The transcripts show Obama investigators never saw evidence of a Trump-Russia conspiracy between the time the investigation was opened until they left office in mid-January 2017.
“I never saw any direct empirical evidence that the Trump campaign or someone in it was plotting/conspiring with the Russians to meddle with the election,” former Director of National Intelligence James Clapper told the committee.
Rep. Devin Nunes, California Republican and former chair of the House Intelligence Committee, was one of the first to focus on the “unmaskings” of Trump officials by Obama appointees.
"The National Security Agency, by practice, obscures the names of any Americans caught up in the intercept of foreign communications. Flynn was unmasked in the top-secret transcript of his Kislyak call so officials reading it would know who was on the line," Scarborough noted.
In reading intelligence reports, if government officials want the identity of an “American person,” they make a request to the intelligence community.

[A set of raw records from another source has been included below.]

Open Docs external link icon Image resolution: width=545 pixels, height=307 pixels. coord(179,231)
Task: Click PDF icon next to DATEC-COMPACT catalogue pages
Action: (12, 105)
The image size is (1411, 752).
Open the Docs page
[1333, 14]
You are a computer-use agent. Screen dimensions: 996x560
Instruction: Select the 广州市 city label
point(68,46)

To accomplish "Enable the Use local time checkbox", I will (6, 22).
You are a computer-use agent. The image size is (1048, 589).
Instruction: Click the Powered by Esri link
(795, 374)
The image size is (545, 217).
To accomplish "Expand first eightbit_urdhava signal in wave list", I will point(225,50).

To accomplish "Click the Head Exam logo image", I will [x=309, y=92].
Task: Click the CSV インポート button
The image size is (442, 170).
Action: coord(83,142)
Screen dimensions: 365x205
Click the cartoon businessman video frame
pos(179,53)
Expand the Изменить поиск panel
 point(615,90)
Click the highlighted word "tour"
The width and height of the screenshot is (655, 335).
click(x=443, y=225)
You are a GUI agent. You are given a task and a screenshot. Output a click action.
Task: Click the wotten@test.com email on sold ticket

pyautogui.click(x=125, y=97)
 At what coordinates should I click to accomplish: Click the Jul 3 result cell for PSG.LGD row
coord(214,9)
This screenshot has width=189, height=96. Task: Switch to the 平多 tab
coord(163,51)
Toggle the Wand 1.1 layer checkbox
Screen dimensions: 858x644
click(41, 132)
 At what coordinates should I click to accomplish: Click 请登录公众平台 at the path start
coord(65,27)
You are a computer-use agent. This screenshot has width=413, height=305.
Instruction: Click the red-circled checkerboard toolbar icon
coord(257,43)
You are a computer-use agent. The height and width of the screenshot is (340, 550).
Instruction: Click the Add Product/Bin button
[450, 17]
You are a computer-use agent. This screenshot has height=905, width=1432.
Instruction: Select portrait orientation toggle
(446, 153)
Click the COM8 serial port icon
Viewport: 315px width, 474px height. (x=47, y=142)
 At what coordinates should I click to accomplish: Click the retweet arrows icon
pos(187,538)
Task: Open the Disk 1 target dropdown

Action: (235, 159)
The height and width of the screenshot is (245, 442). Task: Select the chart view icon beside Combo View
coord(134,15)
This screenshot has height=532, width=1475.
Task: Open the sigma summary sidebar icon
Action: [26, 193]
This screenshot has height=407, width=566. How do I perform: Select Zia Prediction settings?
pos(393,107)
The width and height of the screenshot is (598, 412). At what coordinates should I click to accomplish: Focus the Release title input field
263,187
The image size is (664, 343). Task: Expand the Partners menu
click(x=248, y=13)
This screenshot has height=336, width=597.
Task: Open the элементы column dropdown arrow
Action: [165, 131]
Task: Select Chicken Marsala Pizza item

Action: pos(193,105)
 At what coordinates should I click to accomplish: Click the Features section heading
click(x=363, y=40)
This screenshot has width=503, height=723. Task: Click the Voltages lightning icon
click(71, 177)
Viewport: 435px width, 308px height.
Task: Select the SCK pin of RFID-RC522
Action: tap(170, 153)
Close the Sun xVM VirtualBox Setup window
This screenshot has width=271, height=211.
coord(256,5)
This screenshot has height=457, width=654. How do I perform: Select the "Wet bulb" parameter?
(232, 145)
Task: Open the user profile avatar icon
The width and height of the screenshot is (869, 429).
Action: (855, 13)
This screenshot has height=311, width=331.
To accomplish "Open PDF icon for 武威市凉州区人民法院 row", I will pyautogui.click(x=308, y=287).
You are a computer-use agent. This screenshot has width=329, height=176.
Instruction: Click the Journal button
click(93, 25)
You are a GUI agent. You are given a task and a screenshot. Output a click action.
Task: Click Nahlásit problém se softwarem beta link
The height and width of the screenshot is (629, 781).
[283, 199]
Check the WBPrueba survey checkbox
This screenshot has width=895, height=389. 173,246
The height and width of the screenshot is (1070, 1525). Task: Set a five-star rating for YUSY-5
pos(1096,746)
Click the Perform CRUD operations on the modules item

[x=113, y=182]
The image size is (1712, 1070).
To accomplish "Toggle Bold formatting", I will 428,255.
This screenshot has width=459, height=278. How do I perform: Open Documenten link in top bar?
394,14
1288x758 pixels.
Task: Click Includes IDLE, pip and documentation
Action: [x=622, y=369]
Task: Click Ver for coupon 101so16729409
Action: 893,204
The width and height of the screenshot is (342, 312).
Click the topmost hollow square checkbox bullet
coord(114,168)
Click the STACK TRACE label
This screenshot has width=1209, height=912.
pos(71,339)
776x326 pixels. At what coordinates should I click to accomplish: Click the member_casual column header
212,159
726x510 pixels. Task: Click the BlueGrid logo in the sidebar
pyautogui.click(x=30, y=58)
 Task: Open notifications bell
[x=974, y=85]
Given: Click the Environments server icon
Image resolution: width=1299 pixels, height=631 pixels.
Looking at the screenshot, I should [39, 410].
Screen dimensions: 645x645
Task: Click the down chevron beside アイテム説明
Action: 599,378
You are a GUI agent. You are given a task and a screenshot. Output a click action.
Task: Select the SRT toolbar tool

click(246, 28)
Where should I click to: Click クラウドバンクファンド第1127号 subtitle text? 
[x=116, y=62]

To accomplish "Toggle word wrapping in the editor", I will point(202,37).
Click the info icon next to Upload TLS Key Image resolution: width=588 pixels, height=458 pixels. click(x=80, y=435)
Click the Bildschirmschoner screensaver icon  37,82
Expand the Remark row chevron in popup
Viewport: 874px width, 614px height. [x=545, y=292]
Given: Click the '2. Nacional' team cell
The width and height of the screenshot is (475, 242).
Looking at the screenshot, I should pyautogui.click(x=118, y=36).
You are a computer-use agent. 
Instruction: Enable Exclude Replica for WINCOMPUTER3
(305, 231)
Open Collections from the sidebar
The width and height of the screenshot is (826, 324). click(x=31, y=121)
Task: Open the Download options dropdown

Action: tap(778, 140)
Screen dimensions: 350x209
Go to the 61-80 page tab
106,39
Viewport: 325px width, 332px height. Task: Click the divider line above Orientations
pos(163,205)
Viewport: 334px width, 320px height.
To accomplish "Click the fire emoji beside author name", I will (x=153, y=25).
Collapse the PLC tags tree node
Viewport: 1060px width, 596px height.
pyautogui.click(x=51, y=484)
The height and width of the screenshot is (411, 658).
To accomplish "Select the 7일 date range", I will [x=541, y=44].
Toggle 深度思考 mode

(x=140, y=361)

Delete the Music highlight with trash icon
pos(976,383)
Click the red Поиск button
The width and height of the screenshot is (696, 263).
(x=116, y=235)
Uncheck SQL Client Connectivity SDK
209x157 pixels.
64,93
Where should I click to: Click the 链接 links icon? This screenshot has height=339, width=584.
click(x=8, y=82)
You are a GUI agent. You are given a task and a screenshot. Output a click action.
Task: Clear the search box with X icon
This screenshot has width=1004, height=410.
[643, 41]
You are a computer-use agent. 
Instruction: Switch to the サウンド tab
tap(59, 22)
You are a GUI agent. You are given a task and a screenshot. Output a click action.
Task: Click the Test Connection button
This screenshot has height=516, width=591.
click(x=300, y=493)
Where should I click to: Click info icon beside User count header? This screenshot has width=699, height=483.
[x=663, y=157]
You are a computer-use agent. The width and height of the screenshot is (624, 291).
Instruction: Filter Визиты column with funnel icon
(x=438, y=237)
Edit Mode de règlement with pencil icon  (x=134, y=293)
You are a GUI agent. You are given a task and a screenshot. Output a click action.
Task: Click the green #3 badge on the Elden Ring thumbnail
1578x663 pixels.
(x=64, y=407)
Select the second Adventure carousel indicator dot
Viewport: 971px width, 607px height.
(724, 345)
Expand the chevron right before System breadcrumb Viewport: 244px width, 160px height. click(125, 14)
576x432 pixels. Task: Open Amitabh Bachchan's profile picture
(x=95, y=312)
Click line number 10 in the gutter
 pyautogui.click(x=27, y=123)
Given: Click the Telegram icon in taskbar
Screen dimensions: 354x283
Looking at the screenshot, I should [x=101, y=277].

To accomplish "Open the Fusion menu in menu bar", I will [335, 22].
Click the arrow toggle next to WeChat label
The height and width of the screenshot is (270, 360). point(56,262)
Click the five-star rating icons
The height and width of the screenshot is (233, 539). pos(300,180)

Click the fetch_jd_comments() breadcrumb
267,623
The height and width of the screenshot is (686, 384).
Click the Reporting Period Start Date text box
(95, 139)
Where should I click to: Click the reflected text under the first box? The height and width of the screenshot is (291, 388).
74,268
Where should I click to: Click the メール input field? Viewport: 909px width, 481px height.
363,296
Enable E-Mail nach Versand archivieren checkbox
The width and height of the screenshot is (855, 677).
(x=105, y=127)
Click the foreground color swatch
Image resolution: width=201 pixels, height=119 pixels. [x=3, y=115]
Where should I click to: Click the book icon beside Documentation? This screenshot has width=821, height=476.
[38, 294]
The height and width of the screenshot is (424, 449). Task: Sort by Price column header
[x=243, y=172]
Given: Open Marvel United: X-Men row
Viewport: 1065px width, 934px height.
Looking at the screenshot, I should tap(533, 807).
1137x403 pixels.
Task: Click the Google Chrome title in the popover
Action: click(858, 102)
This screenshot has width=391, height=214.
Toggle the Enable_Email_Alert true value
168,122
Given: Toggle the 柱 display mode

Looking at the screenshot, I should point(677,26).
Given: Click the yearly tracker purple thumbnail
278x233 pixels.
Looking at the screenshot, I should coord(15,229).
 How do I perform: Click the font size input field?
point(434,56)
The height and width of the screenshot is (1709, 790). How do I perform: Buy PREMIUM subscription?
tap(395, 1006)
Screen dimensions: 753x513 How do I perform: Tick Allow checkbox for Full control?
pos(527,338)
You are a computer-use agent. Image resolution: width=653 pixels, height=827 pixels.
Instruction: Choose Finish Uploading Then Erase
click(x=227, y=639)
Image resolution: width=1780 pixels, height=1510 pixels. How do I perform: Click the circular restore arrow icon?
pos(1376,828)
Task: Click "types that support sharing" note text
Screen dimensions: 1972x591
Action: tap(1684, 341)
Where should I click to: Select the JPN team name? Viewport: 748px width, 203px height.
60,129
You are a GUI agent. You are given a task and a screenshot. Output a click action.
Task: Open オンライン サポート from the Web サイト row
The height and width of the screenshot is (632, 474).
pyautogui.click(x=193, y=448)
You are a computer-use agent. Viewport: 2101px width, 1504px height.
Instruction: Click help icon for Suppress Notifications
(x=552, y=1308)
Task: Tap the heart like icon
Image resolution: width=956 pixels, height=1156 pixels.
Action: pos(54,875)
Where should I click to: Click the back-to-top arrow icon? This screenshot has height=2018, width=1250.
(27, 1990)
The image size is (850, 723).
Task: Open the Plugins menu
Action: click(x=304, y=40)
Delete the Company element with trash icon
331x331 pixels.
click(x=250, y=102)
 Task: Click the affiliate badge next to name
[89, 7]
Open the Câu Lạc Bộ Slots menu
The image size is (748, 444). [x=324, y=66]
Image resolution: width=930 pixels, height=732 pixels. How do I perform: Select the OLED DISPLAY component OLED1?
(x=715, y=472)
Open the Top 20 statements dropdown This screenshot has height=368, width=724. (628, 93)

The fear is that repeated requests could indicate political purposes.
Then-U.S. Ambassador to the UN Samantha Power explained to the committee why she though the unmaskings were necessary:
“I am reading that intelligence with an eye to doing my job, right?” Power said. “Whatever my job is, whatever I am focused on on a given day, I’m taking in the intelligence to inform my judgment, to be able to advise the president on ISIL or on whatever, or to inform how I’m going to try to optimize my ability to advance U.S. interests in New York.”
She continued: “I can’t understand the intelligence. Can you go and ascertain who this is so I can figure out what it is I’m reading. You’ve made the judgement, intelligence professionals, that I need to read this piece of intelligence, I’m reading it, and it’s just got this gap in it, and I didn’t understand that. … But I never discussed any name that I received when I did make a request and something came back or when it was annotated and came to me. … I never discussed one of those names with any other individual.”
Rep. Trey Gowdy, South Carolina Republican, listened and then mentioned other officeholders, such as the White House national security adviser and the secretary of state.
“There are lots of people who need to understand intelligence products, but the number of requests they made, ambassador, don’t approach yours,” Gowdy said.
Power implied that members of her staff were requesting American identities and invoking her name without her knowledge.